### DataJam 2025 | Data Cleaning Workshop

-------

Welcome to the first DataJam 2025 workshop - Data Cleaning with Python!

To participate in this workshop, you will first need to download our dataset "NFL Play by Play 2009-2017 (v4).csv", sourced from Kaggle (Max Horowitz). If you've already downloaded the data via the "DataJam 2025 Preparation" email, you are set! If not, you can quickly download the dataset here: [Direct Link](https://drive.google.com/file/d/1EW8W8l5tTxFIXCaUdP9iixPzVm4vs70a/view?usp=sharing)

---

In [1]:
# installing libraries
%pip install pandas numpy

Note: you may need to restart the kernel to use updated packages.


### 1. Importing our data

For this workshop (and for the data visualization workshop), we will be using NFL Play-by-Play data. If you don't know much about NFL, that's okay, as we will just be looking at the numbers.

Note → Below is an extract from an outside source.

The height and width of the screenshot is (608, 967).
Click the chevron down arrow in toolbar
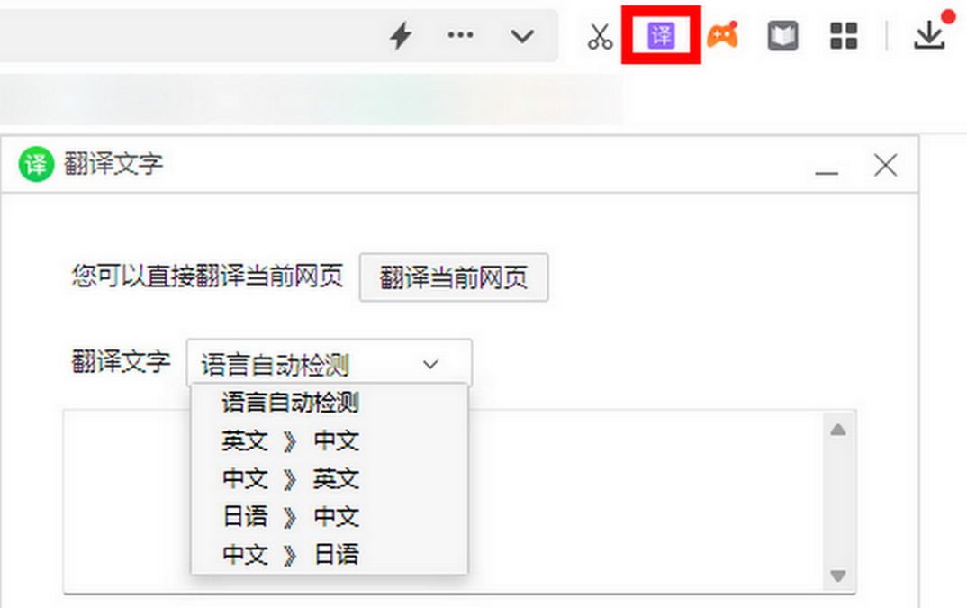click(x=520, y=38)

Each row of our dataset pertains to a play in a game. On average, one NFL game has about 153 plays (NFL.com).

In [5]:
# Essential libraries 
import pandas as pd # 'pd' is a typical alias for pandas
import numpy as np  # 'np' is a typical alias for numpy
np.random.seed(0)  # For reproducibility

Now, using pandas, we can import our .csv file.

In [None]:
# importing the dataset
path = 'data/NFL Play by Play 2009-2017 (v4).csv' # change this depending on where your dataset is located
data = pd.read_csv(path)
alt_data = data.copy() # for later useage
data.head() # returns the first 5 rows of the dataset

  data = pd.read_csv('data/NFL Play by Play 2009-2017 (v4).csv')


Unnamed: 0,Date,GameID,Drive,qtr,down,time,TimeUnder,TimeSecs,PlayTimeDiff,SideofField,...,yacEPA,Home_WP_pre,Away_WP_pre,Home_WP_post,Away_WP_post,Win_Prob,WPA,airWPA,yacWPA,Season
0,2009-09-10,2009091000,1,1,,15:00,15,3600.0,0.0,TEN,...,,0.485675,0.514325,0.546433,0.453567,0.485675,0.060758,,,2009
1,2009-09-10,2009091000,1,1,1.0,14:53,15,3593.0,7.0,PIT,...,1.146076,0.546433,0.453567,0.551088,0.448912,0.546433,0.004655,-0.032244,0.036899,2009
2,2009-09-10,2009091000,1,1,2.0,14:16,15,3556.0,37.0,PIT,...,,0.551088,0.448912,0.510793,0.489207,0.551088,-0.040295,,,2009
3,2009-09-10,2009091000,1,1,3.0,13:35,14,3515.0,41.0,PIT,...,-5.031425,0.510793,0.489207,0.461217,0.538783,0.510793,-0.049576,0.106663,-0.156239,2009
4,2009-09-10,2009091000,1,1,4.0,13:27,14,3507.0,8.0,PIT,...,,0.461217,0.538783,0.558929,0.441071,0.461217,0.097712,,,2009


After running data.head(), we can already see lots of 'NaN', or missing data values in our dataset. Rather than looking through the whole dataset, we can use "data.isnull().sum()" to get the total number of NaNs per column (feature).

In [8]:
missing_values = data.isnull().sum()
missing_values

Date             0
GameID           0
Drive            0
qtr              0
down         61154
             ...  
Win_Prob     25009
WPA           5541
airWPA      248501
yacWPA      248762
Season           0
Length: 102, dtype: int64

We have 102 features, so our missing_values table is automatically truncated, however, we can see that there are quite a lot of null values for some features. We can display this is a percentage as well, to get a better understanding of how much data we are missing. 

In [10]:
total_cells = np.prod(data.shape)
total_missing = missing_values.sum()

print(f"Total missing values: {total_missing}")
print(f"Percentage of missing values: {round((total_missing/total_cells) * 100, 2)}%")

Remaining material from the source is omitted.